Still, I persevered and managed to successfully press my admins for this class, and now that I am teaching it I had to completely redo my syllabus (which was expected, I have no idea what the class is going to be like and it takes a month to really get a decent flow going). Basically I wanted to talk about people in America that many students might not have heard of, or even cared that much about. I wanted to talk about how governments can inadvertently (or deliberately) screw over people, and what that means for culture. I wanted to inculcate a sense of critical analysis, that taking learning is much more than reading texts without question. Really subversive stuff, basically. So I got through two weeks of class and then I wanted to teach about Black Power and Puerto Rican Nationalism. Race and nationalism are kind of a different beast here than in the United States, but even so I had to expose the kids to some Malcolm and Stokely (I said expose, I do not have the time or the resources to devote more than 15 minutes to this, because I have a lot to get through). The kids could not quite figure out what institutional racism means, and how that is different from individual racism (the term I always get is 'discrimination). I knew I could not do it justice so I just went ahead and did the whole 'read it at home' copout. What was the most surprising, and something I would love to delve into, was their reaction to Malcolm.

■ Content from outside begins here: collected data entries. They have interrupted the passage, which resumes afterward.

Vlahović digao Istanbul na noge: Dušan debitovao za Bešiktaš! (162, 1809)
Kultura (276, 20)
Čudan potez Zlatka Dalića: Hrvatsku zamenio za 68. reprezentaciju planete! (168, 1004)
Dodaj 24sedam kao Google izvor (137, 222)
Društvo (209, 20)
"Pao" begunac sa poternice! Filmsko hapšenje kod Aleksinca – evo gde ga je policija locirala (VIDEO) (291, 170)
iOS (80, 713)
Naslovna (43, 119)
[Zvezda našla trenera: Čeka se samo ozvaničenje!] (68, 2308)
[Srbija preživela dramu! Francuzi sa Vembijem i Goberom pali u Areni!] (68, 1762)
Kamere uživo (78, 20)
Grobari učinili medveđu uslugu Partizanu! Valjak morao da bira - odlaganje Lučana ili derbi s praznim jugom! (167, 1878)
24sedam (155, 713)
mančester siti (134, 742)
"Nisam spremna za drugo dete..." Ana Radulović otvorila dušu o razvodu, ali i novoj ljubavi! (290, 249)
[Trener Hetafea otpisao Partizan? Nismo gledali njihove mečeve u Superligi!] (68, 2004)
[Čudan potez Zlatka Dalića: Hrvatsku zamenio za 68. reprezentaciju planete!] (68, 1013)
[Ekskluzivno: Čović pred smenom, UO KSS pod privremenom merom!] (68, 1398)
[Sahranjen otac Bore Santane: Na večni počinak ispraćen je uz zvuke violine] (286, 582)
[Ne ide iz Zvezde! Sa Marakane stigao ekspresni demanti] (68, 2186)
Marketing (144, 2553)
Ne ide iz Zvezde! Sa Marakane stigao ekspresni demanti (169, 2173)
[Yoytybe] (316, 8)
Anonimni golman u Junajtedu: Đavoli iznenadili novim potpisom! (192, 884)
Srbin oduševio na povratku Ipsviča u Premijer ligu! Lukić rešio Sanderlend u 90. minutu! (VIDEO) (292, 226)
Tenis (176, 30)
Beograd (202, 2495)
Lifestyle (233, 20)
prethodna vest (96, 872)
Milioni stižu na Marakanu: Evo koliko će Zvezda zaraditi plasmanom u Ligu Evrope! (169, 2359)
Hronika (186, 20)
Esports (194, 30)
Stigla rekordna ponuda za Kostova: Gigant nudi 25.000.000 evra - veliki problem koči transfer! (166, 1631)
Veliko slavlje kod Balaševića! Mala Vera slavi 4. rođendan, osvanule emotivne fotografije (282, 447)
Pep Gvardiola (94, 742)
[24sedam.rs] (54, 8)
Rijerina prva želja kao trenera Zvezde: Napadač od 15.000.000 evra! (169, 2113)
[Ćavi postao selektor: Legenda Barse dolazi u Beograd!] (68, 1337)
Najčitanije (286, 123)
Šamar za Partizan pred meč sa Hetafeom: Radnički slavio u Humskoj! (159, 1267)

I located Black Power as the opposite of Civil Rights (yeah, I know the whole ‘two sides of the same coin’ deal and the cross-pollination of both ‘movements’, if they can be judged discretely, this was for pedagogy dammit!). I took two early Malcolm quotes, stuff that was easy to understand (the most crucial perquisite when teaching anything to the students is level of vocabulary) and I wanted to see what the students would make of them. They understood the meaning (huzzah!), and I wanted to put these quotes into a context of radicalism and the rejection of the status quo. I asked for what this Black Nationalist language sounded like, and everyone said it sounded like MLK. That was the LAST person I wanted them to say. I busted out some Sun Yatsen and Pan-Asianism, and broke out a little Mao, but the kids were not convinced. I could not understand how they did not see the connections between racial nationalism in the United States and in China. After talking with my dad about it, he said of course they would not, because the idea of civil rights cannot be differentiated between racial nationalism in China. When I put on some James Brown ‘Say it Loud, I’m Black and I’m Proud’, some of the students were bustin out with the song and replaced ‘Yellow’ with ‘Black’, which to me is really interesting. I asked the students if they were proud of their race, and the majority of them agreed. And then I asked them what proud meant, and whether it exists in isolation or in relation to other things. Are you proud to be Yellow because it’s a good race, meaning other races are not as good? Are you proud to be Yellow because it’s a better race? Just some light probing. When I start getting into conscious Hip Hop this is going to get even more interesting.

And yeah, I know how generally race works here (Liu Xiang, the Olympic hurdler’s immortal lines from 2004: “My victory has proved that athletes with yellow skin can run as fast as those with black and white skins.“), but I do not know how people teach about race. This is something I am going to investigate.